RFD 010: PTY Infrastructure and Interactive Tool SDK
- Status: Draft
- Category: Design
- Authors: Jean Mertz git@jeanmertz.com
- Date: 2026-02-23
Summary
This RFD introduces a jp_pty crate for managing pseudo-terminal sessions and a jp_tool::interactive SDK module for building stateful tools that drive interactive CLI programs. Together they provide the infrastructure that tool authors need to wrap programs like git add --patch, vim, or a persistent shell session — exposing them through the stateful tool protocol defined in RFD 009.
Motivation
RFD 009 defines the protocol for stateful tools: the ToolState state machine, ToolCommand dispatch, handle registry, and per-tool action sets. But it deliberately leaves open how a tool manages an interactive subprocess. A tool author who wants to build a git tool with interactive staging support needs to:
- Spawn
git add --patchin a pseudo-terminal (PTY) so it behaves as if a human is at the keyboard. - Read the terminal screen as text (not raw escape sequences) to return as
ToolState::Running { content }. - Write keystrokes to the PTY when the assistant sends
Apply. - Detect when the process exits and return
ToolState::Stopped. - Implement the
AnyToolHandletrait so JP's handle registry can manage the session.
Each of these steps involves low-level systems programming: PTY creation, process forking, terminal emulation, non-blocking I/O. Without shared infrastructure, every tool author would reimplement this from scratch.
This RFD provides two layers:
jp_pty: A standalone crate that handles PTY lifecycle and terminal emulation. No dependency on JP's tool system — it can be used independently (e.g., for PTY-based testing).jp_tool::interactive: An SDK module that bridgesjp_ptyto the stateful tool protocol. It provides theAnyToolHandleimplementation, screen-to-content conversion, and helpers for defining tool commands.
Design
User experience (tool author)
A tool author building an interactive git tool writes something like:
use jp_tool::interactive::{InteractiveTool, Command, PtyHandle};
pub struct GitTool;
impl InteractiveTool for GitTool {
fn commands(&self) -> Vec<Command> {
vec![
Command::new("stage")
.description("Interactive staging with --patch")
.accepts_input(true),
Command::new("rebase")
.description("Interactive rebase")
.accepts_input(true),
Command::new("log")
.description("View git log")
.accepts_input(false),
]
}
fn spawn(&self, command: &str, args: &[String], root: &Path) -> Result<PtyHandle> {
let mut cmd = vec!["git"];
match command {
"stage" => cmd.extend(["add", "--patch"]),
"rebase" => cmd.extend(["rebase", "--interactive"]),
"log" => cmd.extend(["log", "--oneline", "-20"]),
_ => return Err(/* unknown command */),
};
cmd.extend(args.iter().map(|s| s.as_str()));
PtyHandle::spawn(cmd, root, PtyConfig::default())
}
}The SDK handles:
- Generating the
oneOfJSON schema withactionvariants fromcommands() - Creating the
AnyToolHandleimplementation that mapsFetch→ screen read,Apply→ PTY write,Abort→ SIGTERM/SIGKILL - Screen text extraction from the terminal emulator
- Activity detection (waiting for output to settle before capturing)
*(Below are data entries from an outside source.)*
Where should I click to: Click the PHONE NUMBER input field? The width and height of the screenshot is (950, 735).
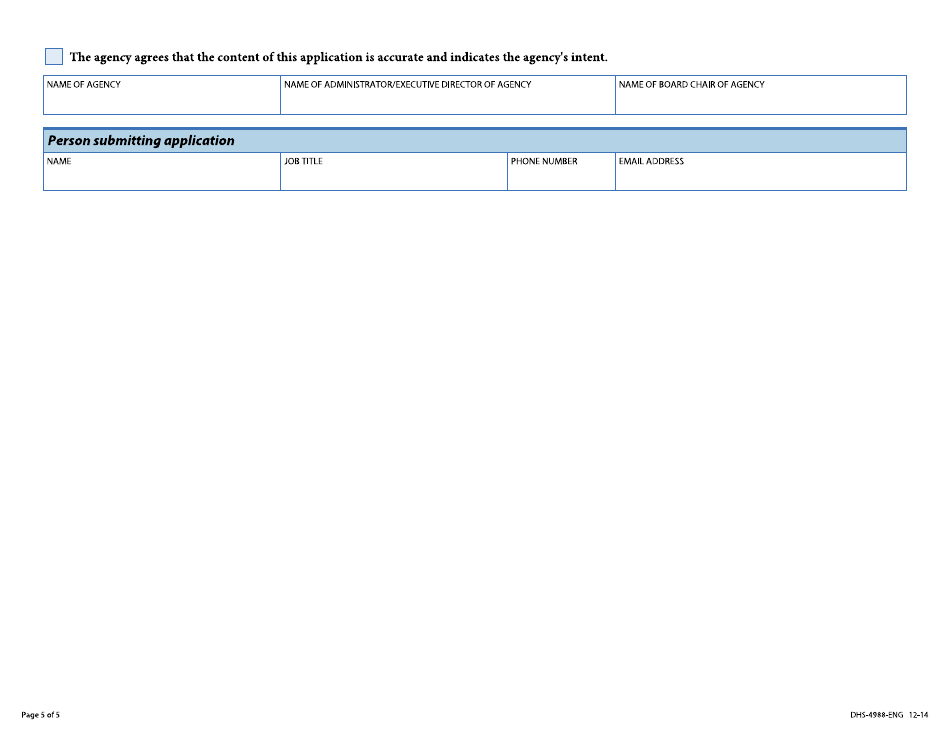coord(560,177)
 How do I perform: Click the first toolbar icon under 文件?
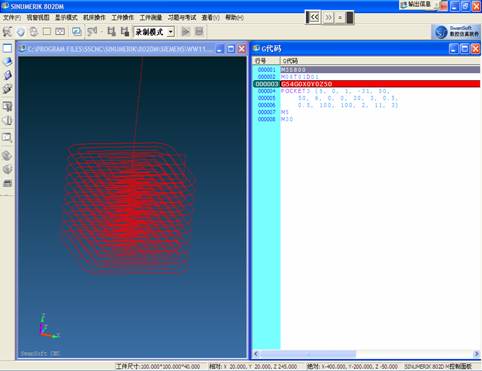point(7,32)
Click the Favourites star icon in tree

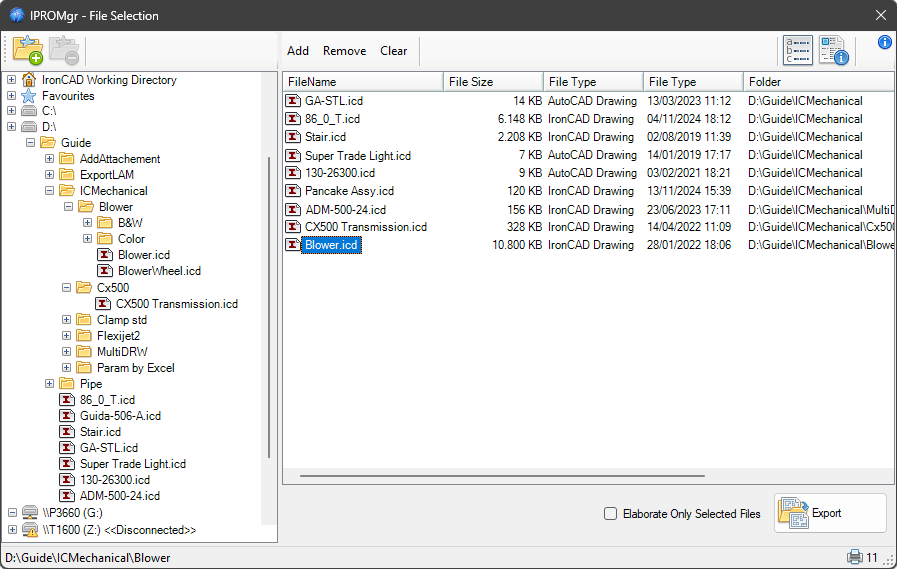(x=29, y=96)
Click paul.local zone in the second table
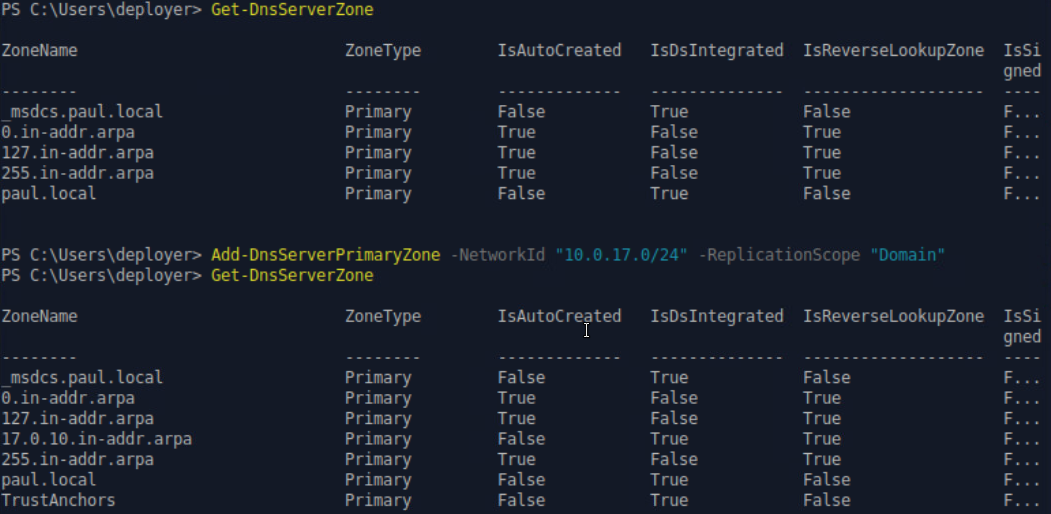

The tool author focuses on what commands their tool supports and how to translate them into shell commands. The PTY mechanics are invisible.
jp_pty crate
A standalone crate with no dependency on JP's tool system. It provides three things: PTY session management, terminal emulation, and screen text extraction.
Session
A Session represents a running program in a pseudo-terminal:
pub struct Session {
master_fd: OwnedFd,
child_pid: Pid,
emulator: Emulator,
config: PtyConfig,
}
pub struct PtyConfig {
pub rows: u16, // default: 24
pub cols: u16, // default: 80
pub term: String, // default: "xterm-256color"
}
impl Session {
/// Spawn a command in a new PTY session.
pub fn spawn(cmd: &[&str], cwd: &Path, config: PtyConfig) -> Result<Self>;
/// Write bytes to the PTY (keystrokes, input data).
pub fn write(&self, data: &[u8]) -> Result<()>;
/// Read the current screen as plain text.
///
/// Processes any pending PTY output through the terminal emulator
/// before capturing the screen.
pub fn screen_text(&mut self) -> String;
/// Check if the child process is still running.
/// Returns the exit code if it has exited.
pub fn try_wait(&mut self) -> Option<i32>;
/// Wait for new output activity, up to a timeout.
///
/// Returns `true` if new output arrived, `false` on timeout.
pub fn wait_for_activity(&mut self, timeout: Duration) -> bool;
/// Send SIGTERM, wait for grace period, then SIGKILL if needed.
pub fn kill(&mut self, grace: Duration);
/// Resize the terminal.
pub fn resize(&mut self, rows: u16, cols: u16) -> Result<()>;
}PTY creation and process spawning
The session creation flow:
openpty()with the configuredWinsizecreates a master/slave pair.- Fork the process (see Fork safety below).
- In the child:
setsid(), redirect stdin/stdout/stderr to the slave fd, set the slave as controlling terminal viaTIOCSCTTY, set$TERM,exec()the command. - In the parent: close the slave fd, set master fd to non-blocking, spawn a background reader task.
The background reader continuously reads from the master fd and feeds bytes to the terminal emulator. This happens on a dedicated thread (not a tokio task) because PTY reads are blocking I/O that shouldn't occupy the async runtime.
// Background reader (runs on a dedicated thread)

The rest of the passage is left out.